Признательно сказать, впечатление, произведенное на меня этими остатками, было сильнее, чем я ожидал. Я уже видел в British muséum[63]
в Лондоне несколько фигур из развалин Персеполиса, довольно подробно осматривал богатое издание гг. Коста{301} и того же Фландена «Voyage en Perse»[64], где памятники монархии Ахеменидов{302}, имеющие большое родственное сходство с ниневейскими, переданы с удивительным искусством; наконец, очень пристально смотрел на рисунки гг. Ботта и Фландена с настоящих ниневейских остатков в превосходном сочинении «Monuments de Ninive»[65], которого теперь вышло тридцать девять тетрадей (полное издание будет состоять из девяноста тетрадей и стоить 1.800 франков); но все это приготовление ни к чему не послужило. Когда действительные памятники очутились у меня перед глазами, мне показалось, будто я видел прежде детскую игру, которая едва-едва успевает подделаться под окрепшую и возмужалую жизнь.Ниневийский музей состоит из двух больших и высоких зал. В первой из них находятся барельефы с фигурами выше роста человеческого и колоссальная отдельная дверь ниневийского дворца. Эта гигантская дверь образуется двумя огромными крылатыми быками, имеющими человеческие головы, увенчанные коронами поверх рогов, красиво вьющихся по лбу их. Туловища животных составляют проход. Передать вам особенный род тупого, неподвижного величия, которое представляют эти символические ворота, я, разумеется, не в состоянии. Рядом с быками по обеим сторонам должны были стоять два колосса с свирепым выражением лица, задушающие каждый одною рукой степного льва на груди своей.
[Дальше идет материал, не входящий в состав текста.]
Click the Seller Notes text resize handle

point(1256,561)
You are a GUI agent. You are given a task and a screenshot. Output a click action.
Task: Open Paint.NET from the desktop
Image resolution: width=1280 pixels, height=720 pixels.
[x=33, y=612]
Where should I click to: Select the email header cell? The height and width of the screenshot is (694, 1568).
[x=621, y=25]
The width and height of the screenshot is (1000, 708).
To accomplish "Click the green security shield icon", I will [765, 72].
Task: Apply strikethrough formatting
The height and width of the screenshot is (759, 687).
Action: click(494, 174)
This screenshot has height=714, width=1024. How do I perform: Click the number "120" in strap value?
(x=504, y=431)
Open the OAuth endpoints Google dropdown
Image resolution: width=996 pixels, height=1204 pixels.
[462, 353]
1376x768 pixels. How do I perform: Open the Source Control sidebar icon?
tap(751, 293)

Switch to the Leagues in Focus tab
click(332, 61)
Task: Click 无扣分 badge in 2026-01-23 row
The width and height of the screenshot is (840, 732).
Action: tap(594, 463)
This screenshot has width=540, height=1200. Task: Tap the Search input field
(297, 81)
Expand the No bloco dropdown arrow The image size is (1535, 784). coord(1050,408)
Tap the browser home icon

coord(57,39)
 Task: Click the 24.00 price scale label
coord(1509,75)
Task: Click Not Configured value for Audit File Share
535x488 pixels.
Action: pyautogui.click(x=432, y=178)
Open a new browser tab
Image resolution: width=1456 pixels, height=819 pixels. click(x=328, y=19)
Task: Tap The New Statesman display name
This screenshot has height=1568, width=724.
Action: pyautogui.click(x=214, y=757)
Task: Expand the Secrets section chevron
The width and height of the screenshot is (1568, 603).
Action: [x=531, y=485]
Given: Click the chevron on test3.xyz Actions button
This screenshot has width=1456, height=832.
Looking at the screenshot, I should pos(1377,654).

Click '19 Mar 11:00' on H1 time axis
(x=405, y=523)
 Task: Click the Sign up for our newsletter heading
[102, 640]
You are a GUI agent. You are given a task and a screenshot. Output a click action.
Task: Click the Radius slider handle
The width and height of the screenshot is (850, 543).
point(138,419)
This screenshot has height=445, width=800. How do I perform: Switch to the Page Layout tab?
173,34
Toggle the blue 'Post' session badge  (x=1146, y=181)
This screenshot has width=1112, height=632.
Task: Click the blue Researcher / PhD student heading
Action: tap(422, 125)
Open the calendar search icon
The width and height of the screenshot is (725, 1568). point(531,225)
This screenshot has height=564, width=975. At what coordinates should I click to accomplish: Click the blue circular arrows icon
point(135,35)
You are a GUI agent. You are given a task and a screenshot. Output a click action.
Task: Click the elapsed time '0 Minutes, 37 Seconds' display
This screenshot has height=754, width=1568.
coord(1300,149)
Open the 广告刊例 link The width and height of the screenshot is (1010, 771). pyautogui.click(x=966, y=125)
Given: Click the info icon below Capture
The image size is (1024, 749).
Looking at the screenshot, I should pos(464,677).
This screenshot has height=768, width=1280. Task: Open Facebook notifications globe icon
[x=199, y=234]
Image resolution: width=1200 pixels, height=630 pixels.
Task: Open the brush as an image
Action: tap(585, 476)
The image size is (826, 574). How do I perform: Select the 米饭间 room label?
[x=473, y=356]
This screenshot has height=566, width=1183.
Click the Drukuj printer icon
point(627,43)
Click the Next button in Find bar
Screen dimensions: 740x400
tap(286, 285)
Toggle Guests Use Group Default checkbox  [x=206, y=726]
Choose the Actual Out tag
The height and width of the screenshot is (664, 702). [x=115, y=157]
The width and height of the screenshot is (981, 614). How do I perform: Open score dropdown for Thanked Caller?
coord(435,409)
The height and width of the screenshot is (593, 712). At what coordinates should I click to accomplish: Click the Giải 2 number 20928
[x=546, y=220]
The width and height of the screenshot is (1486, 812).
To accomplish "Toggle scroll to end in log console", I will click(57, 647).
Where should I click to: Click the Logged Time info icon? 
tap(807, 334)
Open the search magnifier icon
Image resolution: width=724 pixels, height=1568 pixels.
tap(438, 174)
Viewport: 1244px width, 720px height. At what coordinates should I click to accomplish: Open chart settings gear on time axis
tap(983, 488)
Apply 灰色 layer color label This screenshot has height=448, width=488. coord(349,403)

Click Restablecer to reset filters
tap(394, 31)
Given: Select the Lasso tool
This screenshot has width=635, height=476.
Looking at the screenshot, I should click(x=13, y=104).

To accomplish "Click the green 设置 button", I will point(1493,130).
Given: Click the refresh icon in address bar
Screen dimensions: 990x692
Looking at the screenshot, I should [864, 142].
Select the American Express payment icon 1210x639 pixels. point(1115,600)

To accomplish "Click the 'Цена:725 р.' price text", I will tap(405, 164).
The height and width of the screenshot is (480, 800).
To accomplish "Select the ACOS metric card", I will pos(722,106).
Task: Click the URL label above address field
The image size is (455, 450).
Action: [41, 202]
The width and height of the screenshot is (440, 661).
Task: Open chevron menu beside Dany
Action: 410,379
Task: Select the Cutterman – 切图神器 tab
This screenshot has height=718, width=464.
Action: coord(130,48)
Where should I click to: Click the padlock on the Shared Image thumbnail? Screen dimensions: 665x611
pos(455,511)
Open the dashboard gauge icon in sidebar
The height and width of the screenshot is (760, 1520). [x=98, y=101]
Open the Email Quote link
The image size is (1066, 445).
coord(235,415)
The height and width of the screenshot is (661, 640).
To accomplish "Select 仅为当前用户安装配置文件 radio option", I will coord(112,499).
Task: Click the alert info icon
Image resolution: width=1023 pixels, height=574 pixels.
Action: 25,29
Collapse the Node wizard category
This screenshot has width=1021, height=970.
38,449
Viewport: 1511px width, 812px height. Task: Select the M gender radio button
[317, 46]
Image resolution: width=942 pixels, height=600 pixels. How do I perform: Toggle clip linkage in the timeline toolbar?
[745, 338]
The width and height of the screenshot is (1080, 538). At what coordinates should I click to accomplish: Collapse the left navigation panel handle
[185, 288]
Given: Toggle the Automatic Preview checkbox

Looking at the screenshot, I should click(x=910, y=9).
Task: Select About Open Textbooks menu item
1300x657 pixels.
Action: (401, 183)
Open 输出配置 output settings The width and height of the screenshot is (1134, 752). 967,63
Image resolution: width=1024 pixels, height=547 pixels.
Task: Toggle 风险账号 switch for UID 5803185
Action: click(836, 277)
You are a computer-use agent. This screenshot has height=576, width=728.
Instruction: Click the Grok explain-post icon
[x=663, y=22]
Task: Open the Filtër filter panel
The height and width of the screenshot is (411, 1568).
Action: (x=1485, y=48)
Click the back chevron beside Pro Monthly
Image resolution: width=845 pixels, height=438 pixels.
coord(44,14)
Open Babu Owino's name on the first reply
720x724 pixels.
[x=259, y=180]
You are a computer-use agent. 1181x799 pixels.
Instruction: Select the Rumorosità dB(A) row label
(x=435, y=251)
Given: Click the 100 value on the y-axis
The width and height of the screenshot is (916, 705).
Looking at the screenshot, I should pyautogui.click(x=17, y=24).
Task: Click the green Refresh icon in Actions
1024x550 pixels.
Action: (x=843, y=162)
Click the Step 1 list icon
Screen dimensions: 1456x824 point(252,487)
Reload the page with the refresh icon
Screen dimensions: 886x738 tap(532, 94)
Колоссы эти, за неимением пространства, прислонены теперь к внешней стороне прохода. Ясно, что они должны были служить символом могущества и вместе с быками представлять архитектурное целое, нечто вроде громадного перистиля{303}
, полного религиозного и политического значения. Как всегда почти в искусстве востока, на этом памятнике вы видите едва порабощенную резцом массу камня и необычайную отделку подробностей, действительность и символ, поставленные рядом, не смешанные друг с другом. Одна часть предмета полна жизни и истины, а другая принадлежит мистической идее и фантазму. Так, мускулы, члены и жилы огромных быков резко и грубо обозначены, тогда как шерсть их, завитая правильными косами на груди, коленях, животе, исполнена с поразительной тщательностью. Человеческие головы, заменившие головы животных, блестят истинною действительностью, верностью природе при грубой, но энергичной отделке, напоминающей позднейшее этрусское искусство; это – типы ассирийской физиономии, в красоте, какая только ей доступна. Головы эти можно назвать родоначальниками всех остальных лиц на барельефах: один и тот же тип принадлежит царю и служителю, воину и евнуху, жрецу и лодочнику. Самое божество ниневийское нисколько не разнится в облике с последним. Властитель, обитавший в этом великолепном дворце, куда ни обращался, всегда видел только самого себя, ибо условный тип, по всем вероятиям, был царственного происхождения, что доказывают и короны, венчающие первообраз его – головы на быках. Я не знаю, можно ли вам дать какое-нибудь понятие о нем, сказав, что он представляет полное, круглое, мускулистое лицо с большим носом, загнутым клювом, глазами правильного, прекрасного разреза и толстыми губами, концы которых подняты несколько кверху, как это видно в Эгинских мраморах. Какое-то мягкое, задумчивое выражение лежит на нем, несмотря на то, что лицо зорко смотрит вперед. Можно подумать, что оно находится еще под влиянием или сильного религиозного упоения, или непомерного испытанного наслаждения. В религии ассириан эти вещи могли сходиться. Обильные волосы, падающие на плечи, тщательно завиты по оконечностям, борода разделена на множество прямых параллельных кос, и каждый волосок ее и усов расплетен с сверхъестественным прилежанием и осторожностью.